= PROVIDED TEXT =
========================
= Arthur Herman Gilkes =

English educationalist, author & vicar (1849-1922)

Arthur Herman Gilkes MA, (1849 – 13 September 1922) was a noted educationalist, author, and clergyman, and was Master of Dulwich College from 1885 to 1914.

His final years were spent as Vicar of St Mary Magdalen's Church, Oxford.

==Early life==
Gilkes was born in Leominster, a son of William Gilkes, a chemist. He was educated at Shrewsbury School and went on to Christ Church, Oxford, from where he received a First Class Honours degree in Literae Humaniores in 1872, having achieved a first class in Mods in 1870. He was promoted to MA in 1885. On 19 May 1892 Gilkes married Millicent Mary Clarke, a daughter of Bennett Michell Clarke, and the sister of three brothers who attended Dulwich College. They had four sons, all of whom went to Dulwich College, and one daughter. One of his sons, Christopher, would later become Master of Dulwich College. Another son, Humphrey, became a doctor and was one of four soldiers to be awarded the Military Cross on four occasions in the First World War.
========================
= WRITTEN TASK 1 =
In the stored records, copy out the lines from the one containing "Image resolution: width=1054" through the final entry, inclusive, keeping each line identical and leaving out the pictures.

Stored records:
========================
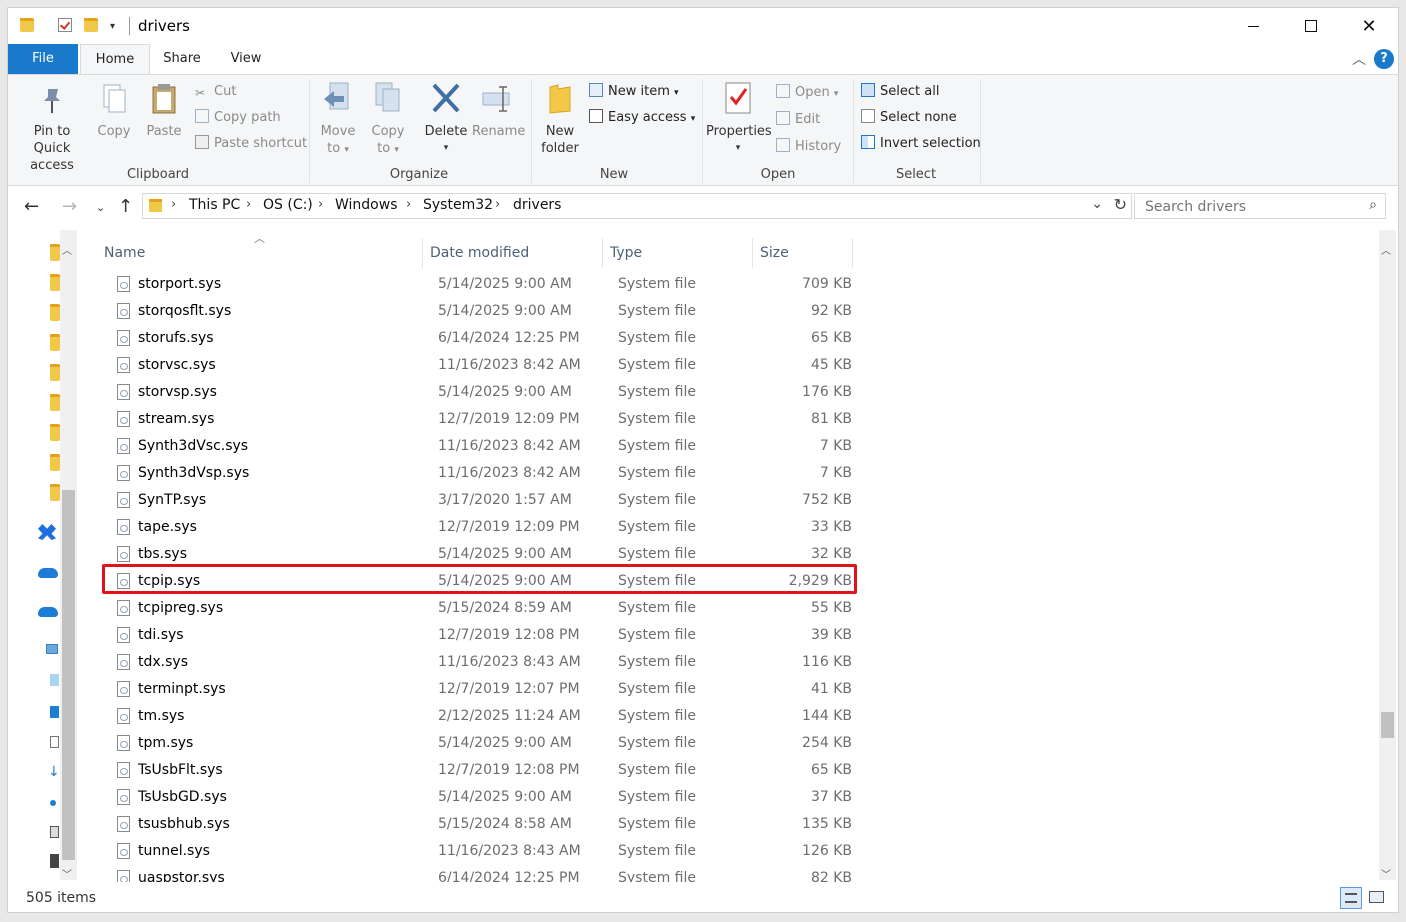  Describe the element at coordinates (798, 120) in the screenshot. I see `edit-button: Edit` at that location.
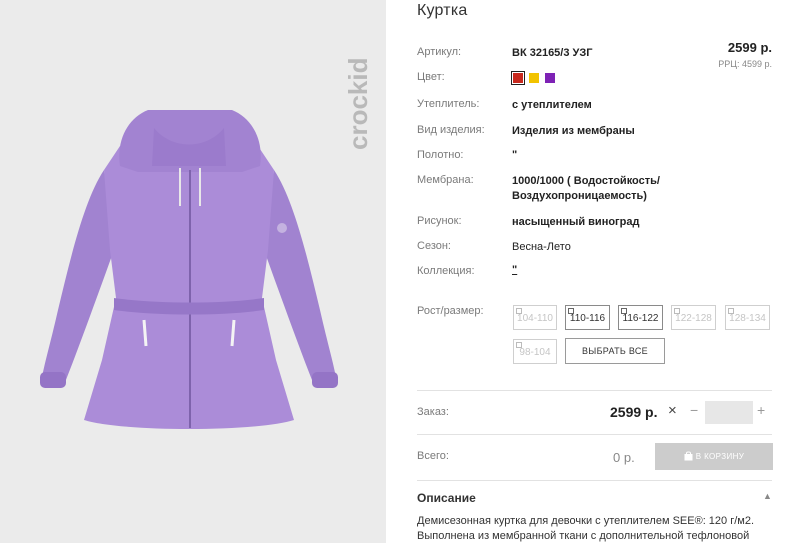 Image resolution: width=800 pixels, height=544 pixels. I want to click on spec-label-collection: Коллекция:, so click(446, 271).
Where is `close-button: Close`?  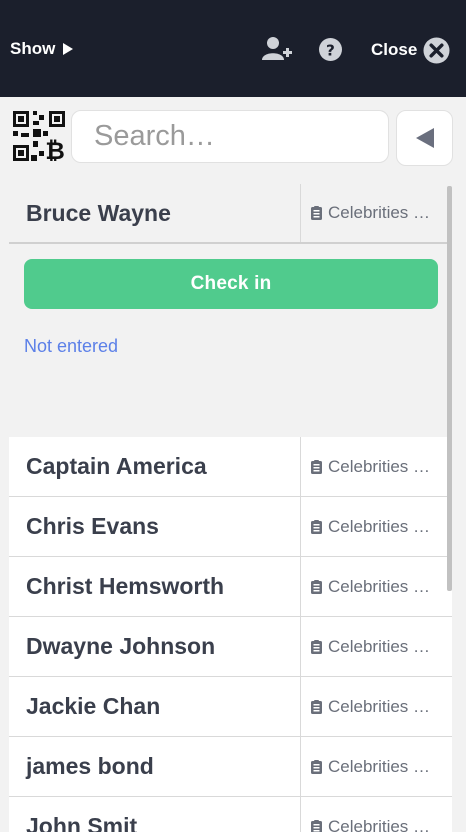
close-button: Close is located at coordinates (410, 50).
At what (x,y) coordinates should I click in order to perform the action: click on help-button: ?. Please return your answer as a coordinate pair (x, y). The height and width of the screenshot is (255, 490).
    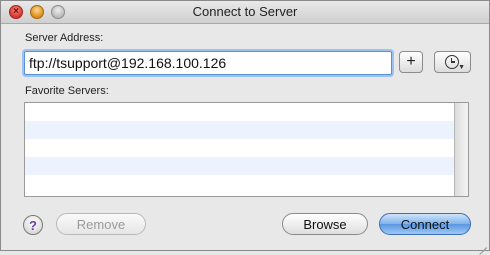
    Looking at the image, I should click on (33, 225).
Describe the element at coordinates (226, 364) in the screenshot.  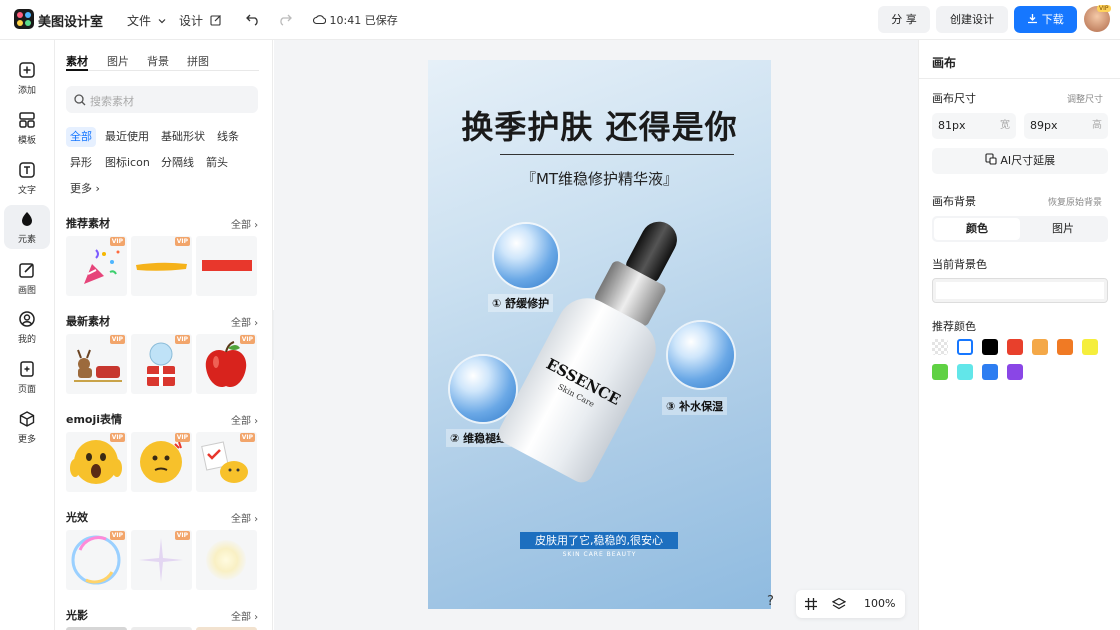
I see `asset-red-apple: VIP` at that location.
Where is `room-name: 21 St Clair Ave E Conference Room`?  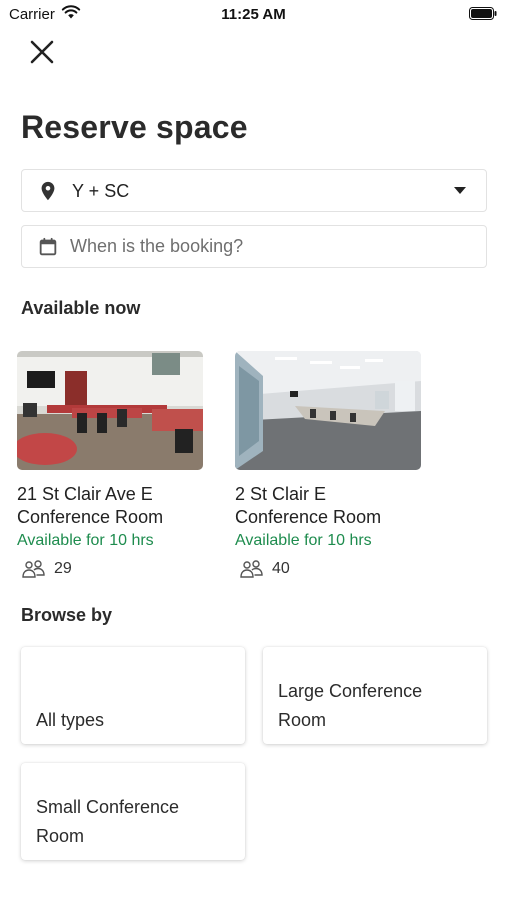
room-name: 21 St Clair Ave E Conference Room is located at coordinates (117, 506).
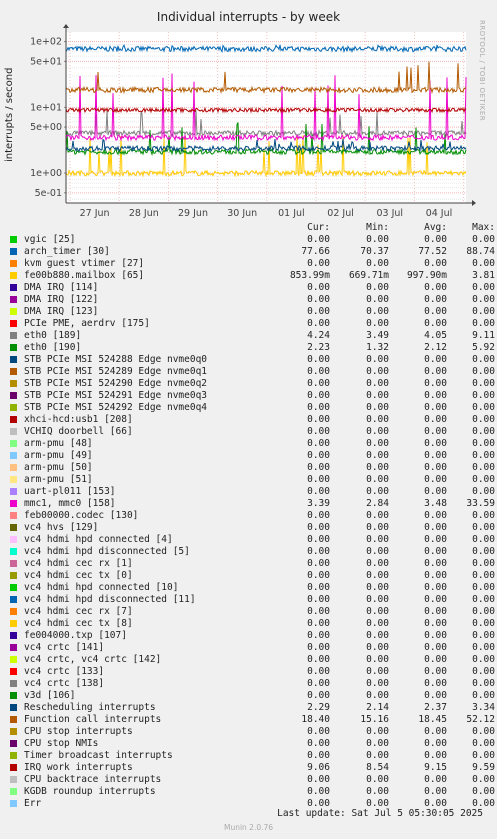  What do you see at coordinates (480, 720) in the screenshot?
I see `legend-max-value: 52.12` at bounding box center [480, 720].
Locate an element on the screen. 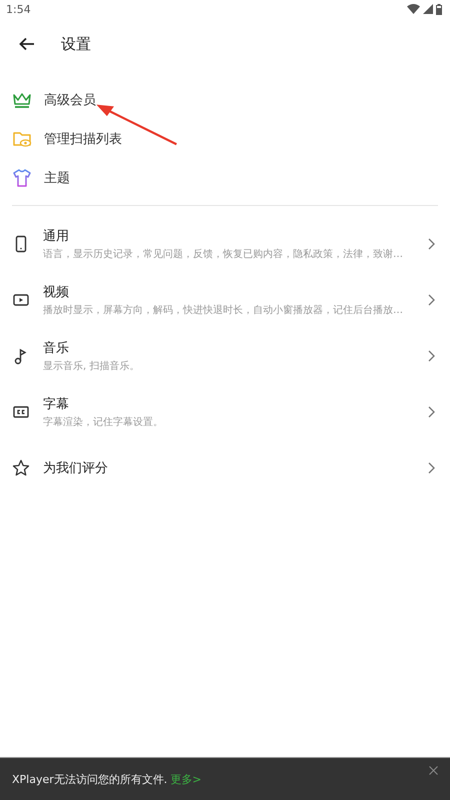  setting-title: 字幕 is located at coordinates (232, 404).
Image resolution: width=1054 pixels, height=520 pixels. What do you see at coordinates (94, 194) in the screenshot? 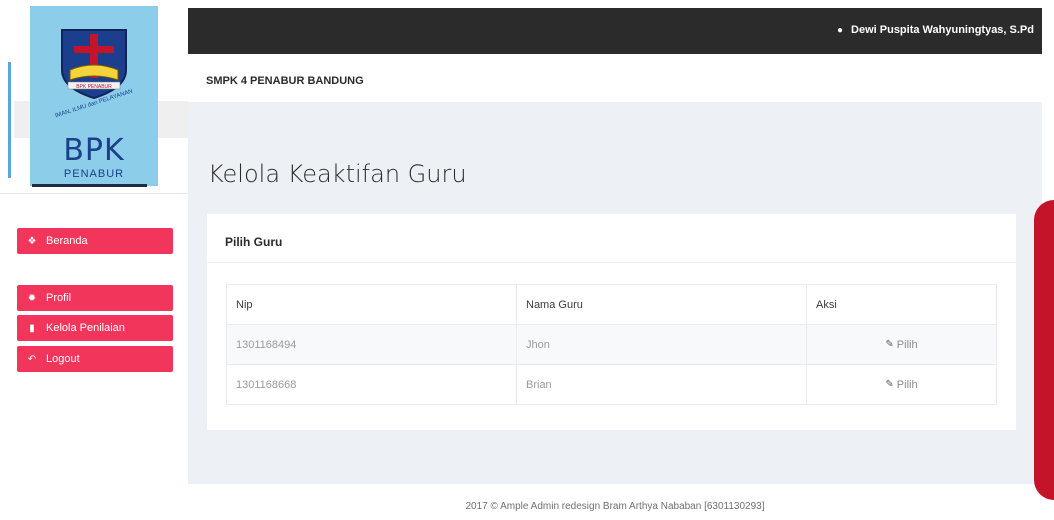
I see `sidebar-divider` at bounding box center [94, 194].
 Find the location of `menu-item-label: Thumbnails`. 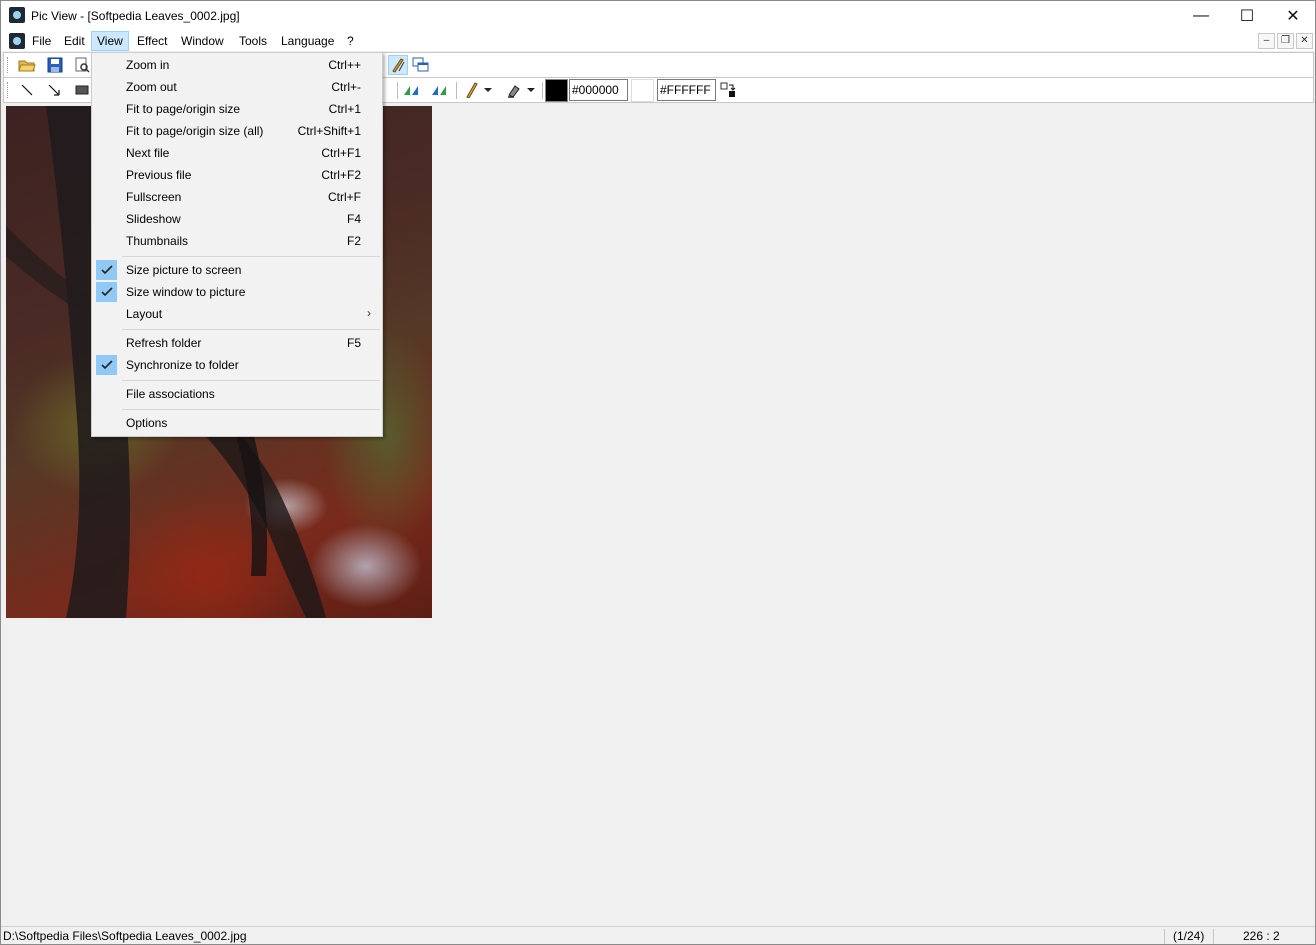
========================
= WRITTEN TASK 2 =
According to the Gilkes biography, where was Arthur Herman Gilkes born?

= EXPECTED ANSWER 1 =
Image resolution: width=1054 pixels, height=520 pixels. What do you see at coordinates (94, 194) in the screenshot? 
I see `sidebar-divider` at bounding box center [94, 194].
 Find the location of `menu-item-label: Thumbnails`. 

= EXPECTED ANSWER 2 =
Leominster